Who are they?
It’s easy to believe the Millennial generation can be generalized into simple categories. You’ll always find them with mobile devices in their hands, posting to Facebook, Instagram, and Snapchat. They’re more open-minded about social issues like climate change and sexual orientation. Brands are studying Millennial spending habits and trends meticulously to learn where and how best to spend their marketing budgets.
Traditional corporate views do not mirror the millennial mindset at all. Millennials do not automatically follow societal norms and instead conduct research to develop their own opinions. The mass-market, less personalized corporate structure is just not how that generation does things.
With the prominence of social media in most companies, marketing strategies are beginning to adopt more of a personal, engaging stance.
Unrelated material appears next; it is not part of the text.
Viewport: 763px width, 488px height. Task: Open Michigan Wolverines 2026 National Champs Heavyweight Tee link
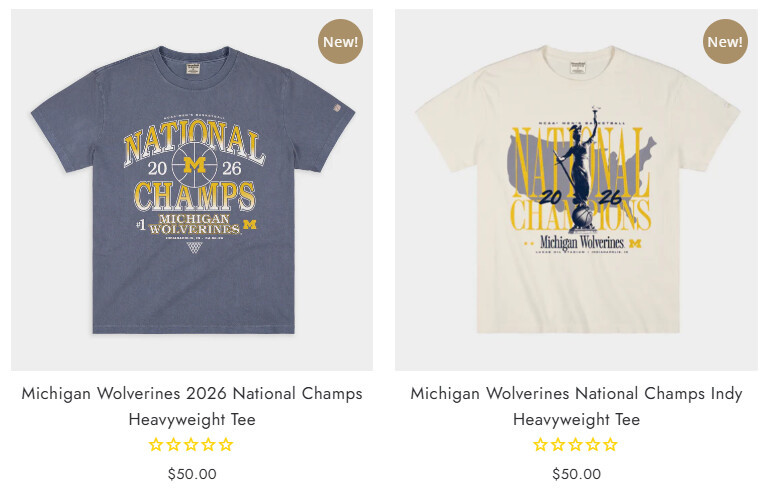click(x=192, y=406)
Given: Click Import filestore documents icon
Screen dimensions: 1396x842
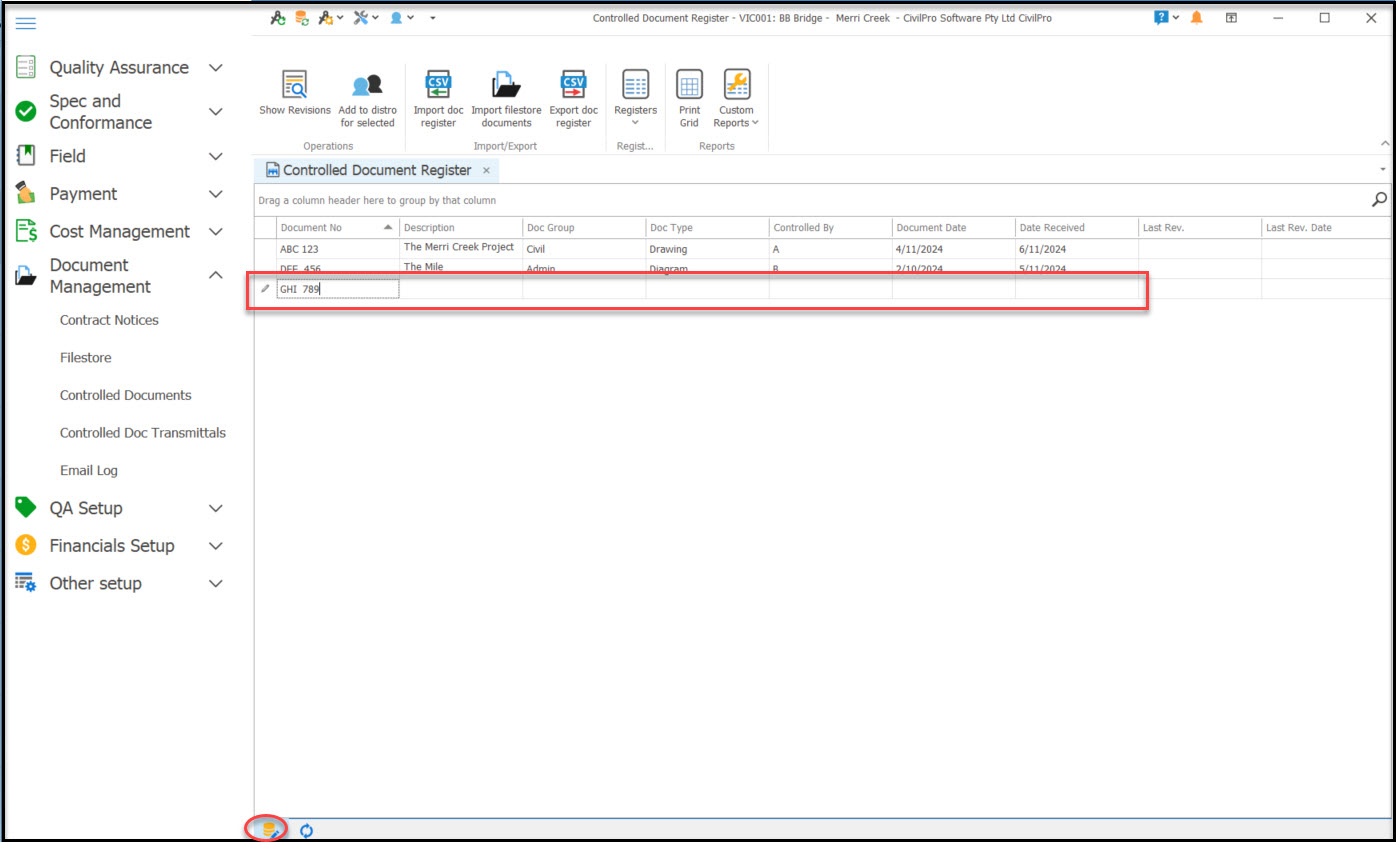Looking at the screenshot, I should click(x=506, y=86).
The challenge is to cut through the clutter in a non-interruptive way since there is such a wide range of options available to consumers and a strong awareness of pushy marketing tactics. Less traditional marketing efforts, like social media, are now playing an important role. Millennials don’t want to feel manipulated, so you have to find a healthy balance between brand awareness and product promotion to ensure Millennials are encouraged to take action.
There’s still some skepticism as to why marketers are focusing so heavily on this group and seemingly forgetting about the others. Although it seems like most brands have jumped on the Millennial bandwagon, some are holding out. While they are a growing demographic, neglecting the rest of the market seems unwise.
When they currently possess 80% of the developed world’s wealth, ignoring Baby Boomers can be a serious error. There’s money in their pockets right now that they are looking to spend, though they don’t have as much long-term consumer value as Millennials. Unless a brand’s products and services are only applicable to that group, brands should never focus their marketing on just one generation. Consider that tablets sell to a wide range of consumers, but selfie sticks probably won’t sell to many Boomers.
The diversity among them also makes it difficult to target the Millennial generation. Though they fall into the same generation, millennials in their 30s have differing purchasing power and interests as those who are just entering college. Some may be paying back loans and starting a family, while recent graduates could have greater disposable income because they’re entering full-time jobs for the first time in their lives.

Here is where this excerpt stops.